This is a quick how-to on developing a React app and n components in different repos in parallell without the need to do a full npm publish. The yalc-change-sync script in intellij-settings does most of the heavy lifting. The rest of the guide assumes you have yalc-change-sync on your path.

Prerequisite webpack changes

A prerequisite for this to work is that webpack does not cache the code. In the webpack.config.js of the parent project the snapshot.managedPaths property needs to be overwritten with the following:

{
    ... // Rest of config
    snapshot: {managedPaths: []},
}

Starting the sync script

To synchronize the development across <path-to-application> and its dependent components in <path-to-component-1> and <path-to-component-2> run:

yalc-change-sync link <path-to-application> <path-to-component-1> <path-to-component-2>

The above will link the given components into the application and enable a file watcher that updates the packages when they change.
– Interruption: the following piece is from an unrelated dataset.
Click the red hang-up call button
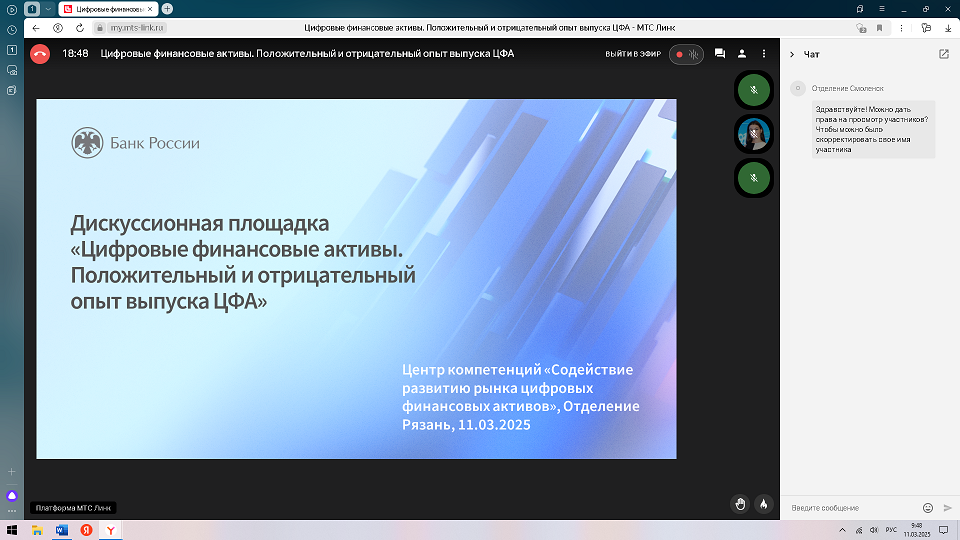The image size is (960, 540). coord(40,54)
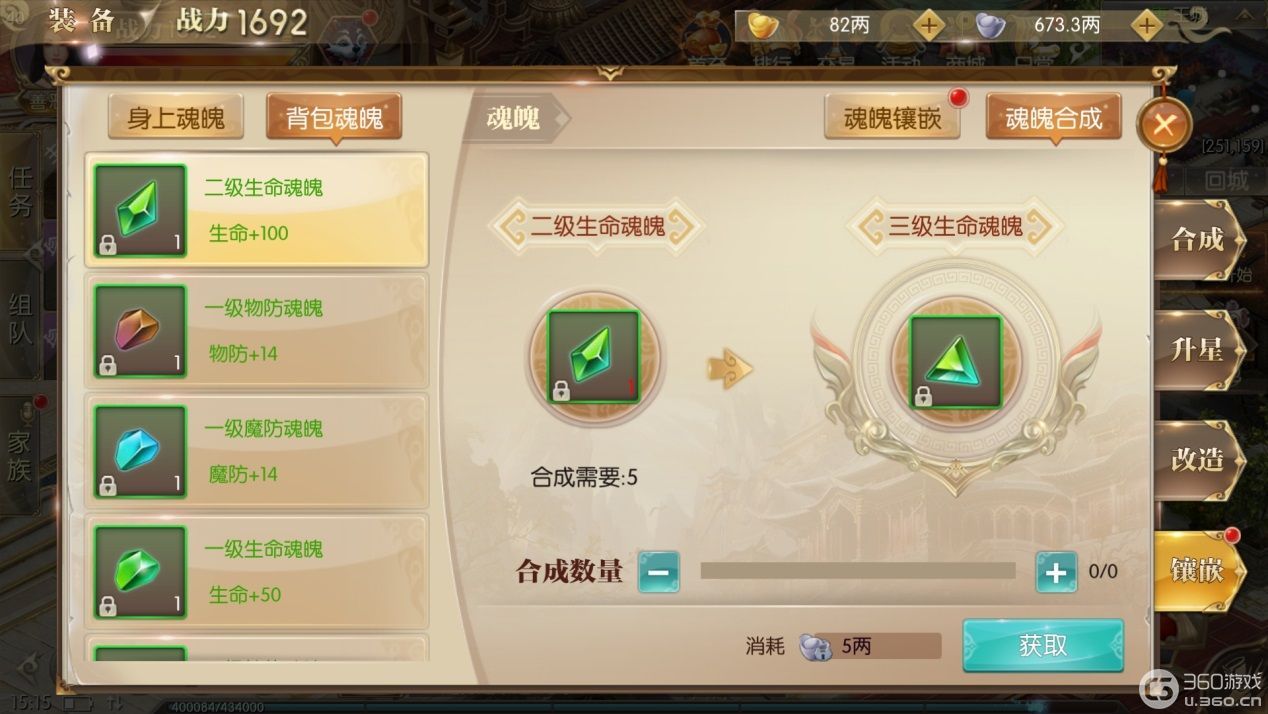Open the 改造 side menu
The width and height of the screenshot is (1268, 714).
click(1199, 459)
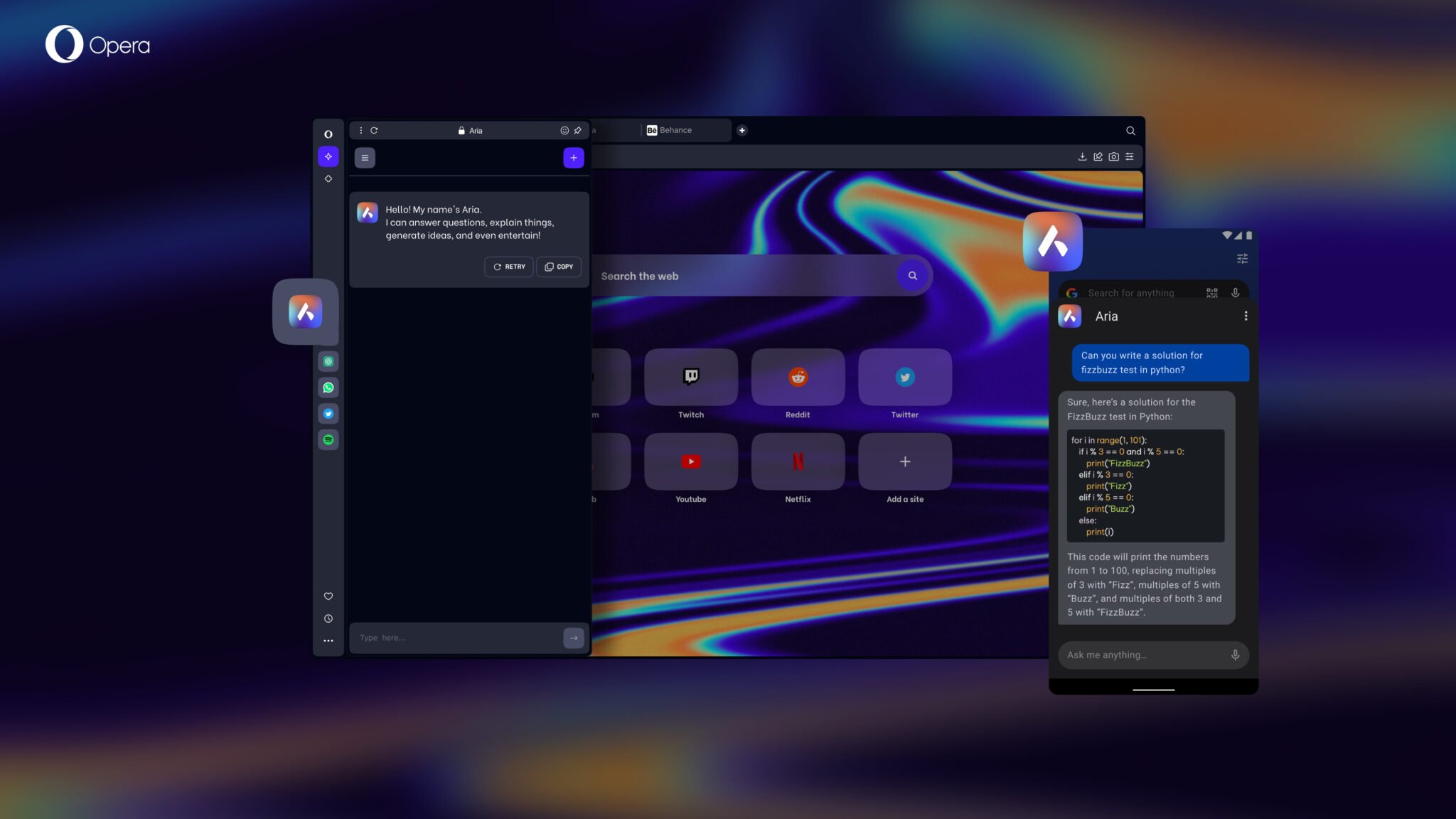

Note that this modifies the package.json file.

How does it work?

The yalc-change-sync tool uses yalc and onchange to automagically update the changed components in the parent app. The script installs the dependencies using npx and they get removed the node_modules/.bin folder is deleted.

Cleaning up

When you are done developing, stop the yalc-change-sync process and revert the package.json file. Remember to update the versions.

Using the built-in npm link mechanism does not work well with dependencies that use React due to intricacies in how the dependencies are loaded in webpack. At the time of writing there does not seem to be an easy way to make it work.